A New Method for the Prediction of Outage Probability of LOS Terrestrial Links Operating Above 10 GHz

In this letter, a new method for the prediction of outage probability due to rain attenuation for line-of-sight (LOS) terrestrial links operating above 10 GHz is presented. Assuming that rain attenuation and rain rate follow the inverse Gaussian (IG) distribution and by employing a spatial structure of the specific rain attenuation, we propose an analytical method for the calculation of the IG statistical parameters of rain attenuation in terms of the IG rain rate statistical parameters.

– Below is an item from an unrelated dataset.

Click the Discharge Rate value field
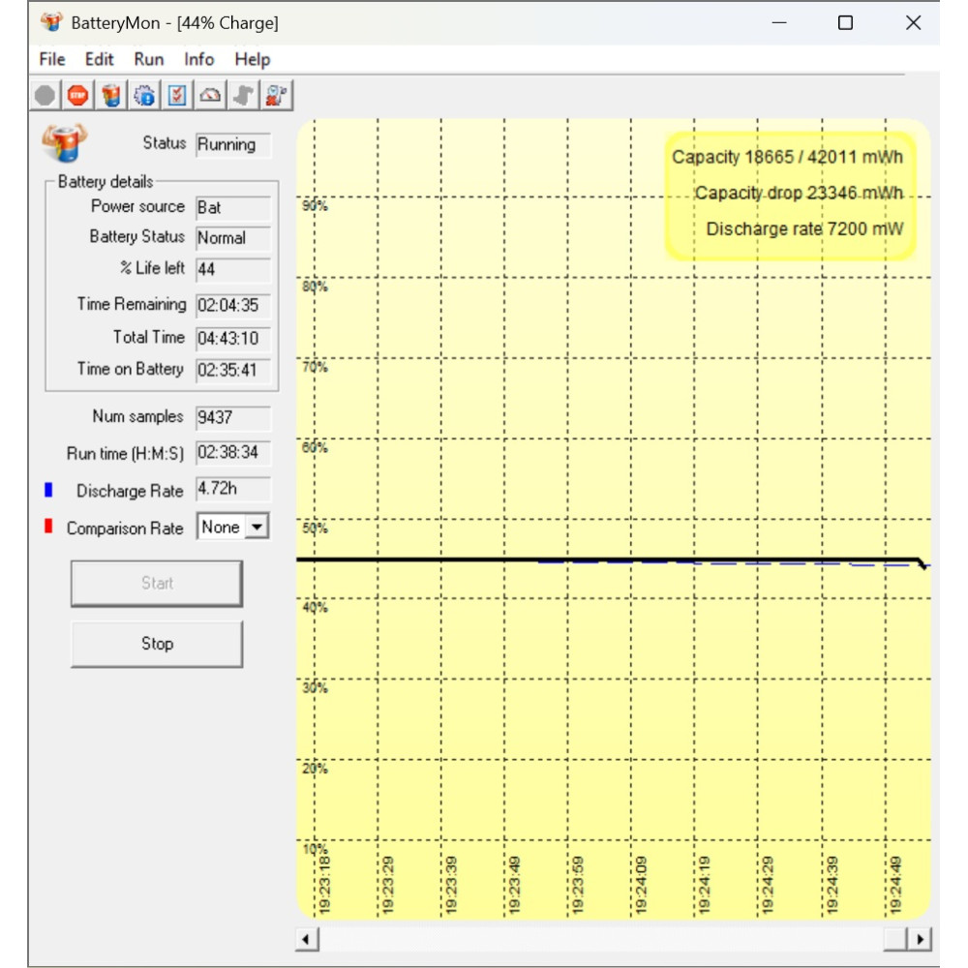232,490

The proposed model is validated with experimental data included in the database of the Study Group 3 (DBSG3) of the International Telecommunication Union (ITU), and it is also compared to last version of ITU-R. P.530-14 rain attenuation prediction model for terrestrial links. The results are very encouraging since the overall performance of the new model is better compared to the ITU-R P. 530-14 one.

Prediction of Joint Rain Attenuation Statistics Induced on Earth–Satellite Multiple Site Diversity Systems Using Gaussian Copula

A novel prediction model of the joint exceedance probability of rain attenuation in Earth–satellite site diversity systems based on the Gaussian copula is presented. The proposed model is based on a number of experimental data of two-site diversity systems with different configurations. The proposed model outperforms the existing model for two-site diversity given in Recommendation ITU-R P.618-12 and the recently presented model based on the Clayton copula. The method is generalized to multiple-site diversity prediction. Results for a few existing three-site diversity experiments are evaluated.

On Rain Attenuation Time Series Generation: A New Simple Copula-based Channel Model for Satellite Slant Paths

The use of copulas decreases and almost vanishes the dependence of stochastic synthesizers from theoretical distributions, since empirical distributions can also be used. Therefore, in this correspondence, a novel rain attenuation time series synthesizer based on a Gaussian copula function is proposed. First, the Gaussian copula is tested for the modeling of joint exceedance probability of rain attenuation on a temporal domain with good results. Afterward, taking an advantage of the results from the previous tests, two expressions are proposed for the modeling of the Gaussian copula parameter as a function of time for the temperate and tropical regions. These expressions may be refined using more experimental beacon data in various climatic regions and for different satellite link characteristics. The synthesizer is based on the generation of time series from copula functions. It reproduces the first-order statistics and it is independent of the distribution that may describe well the rain attenuation used as input. The synthesizer is validated on the first-order statistics, for no time delay and with time delay and on the second-order statistics.

Rain attenuation time series synthesizer for LEO satellite systems operating at Ka band

The increasing demand for delivering high data rates in Earth Observation systems using Low Earth Orbit (LEO) satellites has led the migration of operating frequency to Ka band. In this high frequency band rain attenuation is the dominant factor for the degradation of the quality of the link and Fade Mitigation Techniques (FMTs) are necessary in order to implement the links. However, FMTs require the prediction of time series of rain attenuation. In this paper a synthesizer is proposed which will be able to produce rain attenuation time series for LEO slant paths. The input parameters for this model are the elevation angle dependent statistical parameters of rain attenuation (long-term and dynamic) for a given elevation angle. Furthermore, in this paper an accurate methodology is provided to calculate the dynamic input parameter of the induced rain attenuation on the elevation angle-dependent slant path. The geographical coordinates of the sub-satellite points are derived from the AGIs software tool Satellite Tool Kit (STK).